No, the Ultraguage I have does not show the lower grille shudder position. I would guess that underhood temps would go up a bit, but the cooling fan should still move some air and the engine is still open from the bottom. I wouldn't think its any hotter than running on a summer day. It would be interesting to see some actual numbers though.


----------



## starspangled6.0 (Apr 16, 2016)

Great thread, I read just about every post. Question about the delete- is it worth it to plug off the EGR as well? I'm planning out my delete from Fleece too, and $80 to get rid of the EGR isn't too bad if you ask me.


----------



## justin13703 (May 2, 2016)

starspangled6.0 said:


> Great thread, I read just about every post. Question about the delete- is it worth it to plug off the EGR as well? I'm planning out my delete from Fleece too, and $80 to get rid of the EGR isn't too bad if you ask me.


Absolutely worth it to keep all of that crap out of the sensors in the intake such as the MAP sensor.
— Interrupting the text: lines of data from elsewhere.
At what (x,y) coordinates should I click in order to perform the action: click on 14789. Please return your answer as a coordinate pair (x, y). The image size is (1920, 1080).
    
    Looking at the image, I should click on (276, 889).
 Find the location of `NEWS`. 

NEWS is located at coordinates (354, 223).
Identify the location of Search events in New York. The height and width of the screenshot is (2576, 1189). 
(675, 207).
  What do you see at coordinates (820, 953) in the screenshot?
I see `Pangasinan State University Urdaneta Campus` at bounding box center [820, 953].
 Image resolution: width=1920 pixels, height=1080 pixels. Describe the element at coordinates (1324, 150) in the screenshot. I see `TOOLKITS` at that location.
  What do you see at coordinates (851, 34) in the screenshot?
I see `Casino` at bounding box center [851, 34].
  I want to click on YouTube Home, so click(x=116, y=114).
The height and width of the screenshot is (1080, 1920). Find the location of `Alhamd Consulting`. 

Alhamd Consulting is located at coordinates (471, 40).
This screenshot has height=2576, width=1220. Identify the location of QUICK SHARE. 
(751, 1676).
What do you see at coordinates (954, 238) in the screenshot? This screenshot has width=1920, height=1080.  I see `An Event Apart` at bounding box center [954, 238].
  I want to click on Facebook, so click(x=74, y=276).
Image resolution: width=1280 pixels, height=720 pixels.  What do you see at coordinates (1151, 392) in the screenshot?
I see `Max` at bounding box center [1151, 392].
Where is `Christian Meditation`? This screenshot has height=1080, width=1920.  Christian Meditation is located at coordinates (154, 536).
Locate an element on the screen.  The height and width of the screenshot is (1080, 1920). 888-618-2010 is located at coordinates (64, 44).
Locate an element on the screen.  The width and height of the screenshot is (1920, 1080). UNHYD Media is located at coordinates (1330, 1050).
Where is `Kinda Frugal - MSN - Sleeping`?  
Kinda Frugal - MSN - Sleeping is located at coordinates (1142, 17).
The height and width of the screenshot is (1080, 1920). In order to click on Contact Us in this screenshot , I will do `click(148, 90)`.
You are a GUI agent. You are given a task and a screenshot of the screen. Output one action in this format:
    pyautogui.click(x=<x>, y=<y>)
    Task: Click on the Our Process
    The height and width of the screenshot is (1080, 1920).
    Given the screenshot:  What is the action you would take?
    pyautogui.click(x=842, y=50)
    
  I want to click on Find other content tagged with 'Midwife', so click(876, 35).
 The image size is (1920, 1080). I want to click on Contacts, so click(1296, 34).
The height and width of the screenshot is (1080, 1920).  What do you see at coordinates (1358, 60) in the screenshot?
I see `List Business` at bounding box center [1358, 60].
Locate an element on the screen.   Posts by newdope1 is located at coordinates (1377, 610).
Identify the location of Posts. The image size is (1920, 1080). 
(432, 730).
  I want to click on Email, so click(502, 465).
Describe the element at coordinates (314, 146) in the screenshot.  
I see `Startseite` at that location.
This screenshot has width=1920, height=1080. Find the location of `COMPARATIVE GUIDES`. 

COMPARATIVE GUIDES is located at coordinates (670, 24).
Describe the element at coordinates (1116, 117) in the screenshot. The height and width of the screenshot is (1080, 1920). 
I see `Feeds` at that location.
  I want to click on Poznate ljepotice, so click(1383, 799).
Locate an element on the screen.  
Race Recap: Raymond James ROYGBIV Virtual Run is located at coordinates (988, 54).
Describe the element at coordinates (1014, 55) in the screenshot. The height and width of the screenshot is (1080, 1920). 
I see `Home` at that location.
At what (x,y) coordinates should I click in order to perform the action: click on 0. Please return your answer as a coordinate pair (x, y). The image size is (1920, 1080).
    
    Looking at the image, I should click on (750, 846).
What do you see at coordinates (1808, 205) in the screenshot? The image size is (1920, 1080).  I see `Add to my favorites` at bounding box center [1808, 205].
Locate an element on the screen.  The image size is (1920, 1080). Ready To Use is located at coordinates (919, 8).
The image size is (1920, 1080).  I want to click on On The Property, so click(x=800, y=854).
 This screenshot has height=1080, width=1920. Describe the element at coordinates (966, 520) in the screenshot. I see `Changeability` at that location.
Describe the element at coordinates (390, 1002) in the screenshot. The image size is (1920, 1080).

Mine was completely caked over at 35k miles.


----------



## BlueTopaz (Aug 25, 2012)

Just an FYI but back when I had my 91 ECO Jetta diesel. I opened up the exhaust to 2.5" from the turbo back and had the injection pump rebuilt and tweaked by an individual in Canada. That rebuild and tweak cost me $1,100. But I can say it was money well spent. It really woke up that 1.6. So to me the price for our Cruze diesel delete/tune isn't that far off. I did all that work on my Jetta in 2006.


----------



## MP81 (Jul 20, 2015)

Magnaflow is listing an exhaust (in-development) for the CTD - but at 2.5", I'm not quite sure what the point is - considering the factory one is already that diameter, and stainless.

Now if they did a 2.75" or 3"...that would be beneficial.


----------



## BlueTopaz (Aug 25, 2012)

MP81 said:


> Magnaflow is listing an exhaust (in-development) for the CTD - but at 2.5", I'm not quite sure what the point is - considering the factory one is already that diameter, and stainless.
> 
> Now if they did a 2.75" or 3"...that would be beneficial.


Agree, diesels like to breath even more so than their gas brothern. Just opening up my Jetta not touching anything else but the exhaust. My boost went from 9psi to 12psi.


----------



## albertacruze (Feb 5, 2015)

I installed the cloud rider stainless grill inserts. It slows the air flow down enough that the engine warms up quite a bit faster even at -37 degrees C. Enough air flows through that the summer engine temps are still normal (the cooling fan is on more often though).
The website doesn't list anything for a Diesel but it does fit the 14 diesel.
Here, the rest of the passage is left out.